Fermatevi un istante. Quella che state ammirando non è solo una chiesa, ma il simbolo di un antico polo culturale. Fu fondata nel Cinquecento grazie alla visione di Girolamo Sersale, e la sua storia è legata indissolubilmente al Collegio della Sapienza, un'istituzione pensata per dare un'istruzione ai giovani di talento e meno fortunati.
La facciata, capolavoro di Cosimo Fanzago (realizzata a metà Seicento), è un dialogo perfetto tra marmo e piperno, un equilibrio di linee che cattura lo sguardo e invita alla scoperta.

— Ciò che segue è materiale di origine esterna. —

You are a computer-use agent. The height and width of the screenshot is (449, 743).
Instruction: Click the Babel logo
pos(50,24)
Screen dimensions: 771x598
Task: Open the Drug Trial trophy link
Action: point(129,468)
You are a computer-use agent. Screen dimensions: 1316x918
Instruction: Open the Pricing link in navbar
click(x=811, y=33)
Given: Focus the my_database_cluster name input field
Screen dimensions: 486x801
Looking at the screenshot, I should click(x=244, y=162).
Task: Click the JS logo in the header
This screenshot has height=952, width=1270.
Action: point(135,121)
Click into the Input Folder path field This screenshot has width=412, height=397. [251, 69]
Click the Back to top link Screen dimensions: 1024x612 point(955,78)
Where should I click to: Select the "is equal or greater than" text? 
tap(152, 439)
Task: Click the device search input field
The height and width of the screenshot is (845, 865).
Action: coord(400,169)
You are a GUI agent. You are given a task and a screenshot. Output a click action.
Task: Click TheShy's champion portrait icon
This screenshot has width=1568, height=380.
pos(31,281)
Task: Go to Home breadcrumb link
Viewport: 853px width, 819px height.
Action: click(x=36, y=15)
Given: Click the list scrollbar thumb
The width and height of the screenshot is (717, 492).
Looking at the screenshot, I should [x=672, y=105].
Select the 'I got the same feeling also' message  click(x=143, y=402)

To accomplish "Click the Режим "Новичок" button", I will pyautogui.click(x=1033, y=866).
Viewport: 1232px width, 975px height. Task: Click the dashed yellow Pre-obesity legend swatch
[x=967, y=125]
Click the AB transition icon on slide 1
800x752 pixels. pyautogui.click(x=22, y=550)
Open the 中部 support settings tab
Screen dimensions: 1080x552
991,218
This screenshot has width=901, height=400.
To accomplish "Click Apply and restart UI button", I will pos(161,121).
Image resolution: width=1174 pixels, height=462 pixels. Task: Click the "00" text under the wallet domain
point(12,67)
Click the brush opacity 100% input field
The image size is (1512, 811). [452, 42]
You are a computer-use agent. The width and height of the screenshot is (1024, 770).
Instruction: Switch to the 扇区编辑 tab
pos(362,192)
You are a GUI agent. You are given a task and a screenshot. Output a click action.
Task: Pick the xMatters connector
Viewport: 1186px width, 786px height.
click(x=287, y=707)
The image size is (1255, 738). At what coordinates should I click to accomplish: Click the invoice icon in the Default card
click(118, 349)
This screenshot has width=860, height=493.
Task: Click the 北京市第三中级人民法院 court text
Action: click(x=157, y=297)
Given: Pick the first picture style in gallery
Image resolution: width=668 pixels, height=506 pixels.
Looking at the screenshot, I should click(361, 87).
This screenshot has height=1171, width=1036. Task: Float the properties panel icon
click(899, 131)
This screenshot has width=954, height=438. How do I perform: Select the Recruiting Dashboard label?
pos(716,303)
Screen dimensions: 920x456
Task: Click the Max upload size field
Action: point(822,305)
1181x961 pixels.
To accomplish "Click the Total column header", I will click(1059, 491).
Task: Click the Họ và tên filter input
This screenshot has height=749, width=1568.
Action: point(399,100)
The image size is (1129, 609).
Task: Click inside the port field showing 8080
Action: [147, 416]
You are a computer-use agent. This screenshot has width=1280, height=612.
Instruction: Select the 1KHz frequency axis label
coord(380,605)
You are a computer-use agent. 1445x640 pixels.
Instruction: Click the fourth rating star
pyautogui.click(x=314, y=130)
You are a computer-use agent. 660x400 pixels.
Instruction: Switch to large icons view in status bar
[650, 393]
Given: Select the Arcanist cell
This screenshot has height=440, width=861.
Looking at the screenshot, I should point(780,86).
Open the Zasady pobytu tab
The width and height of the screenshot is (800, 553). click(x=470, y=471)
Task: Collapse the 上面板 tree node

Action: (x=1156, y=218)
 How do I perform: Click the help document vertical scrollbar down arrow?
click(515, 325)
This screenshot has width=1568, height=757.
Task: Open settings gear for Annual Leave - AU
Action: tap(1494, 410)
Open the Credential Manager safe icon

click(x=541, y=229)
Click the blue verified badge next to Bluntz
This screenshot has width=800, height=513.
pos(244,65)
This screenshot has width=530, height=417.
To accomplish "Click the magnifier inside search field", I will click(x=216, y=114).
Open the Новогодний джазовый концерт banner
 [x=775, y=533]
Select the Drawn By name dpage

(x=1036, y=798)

Varcare la soglia, quando i suoi portali si aprono, significa entrare in uno spazio progettato dai grandi dell'architettura napoletana, come Giovan Giacomo di Conforto. Ma è alzando lo sguardo che si coglie la vera magnificenza.
L'interno è una pinacoteca che celebra il Seicento napoletano. La volta è un palcoscenico dove Giacomo Farelli ha messo in scena un tripudio di affreschi. Nelle cappelle, le tele raccontano storie di fede con la pennellata drammatica di Cesare Fracanzano e la luce inconfondibile di Luca Giordano.
Santa Maria della Sapienza non è solo un monumento; è la testimonianza di come, a Napoli, la cultura, la fede e l'arte si siano fuse per creare una bellezza che resiste al tempo, nel cuore pulsante della città antica.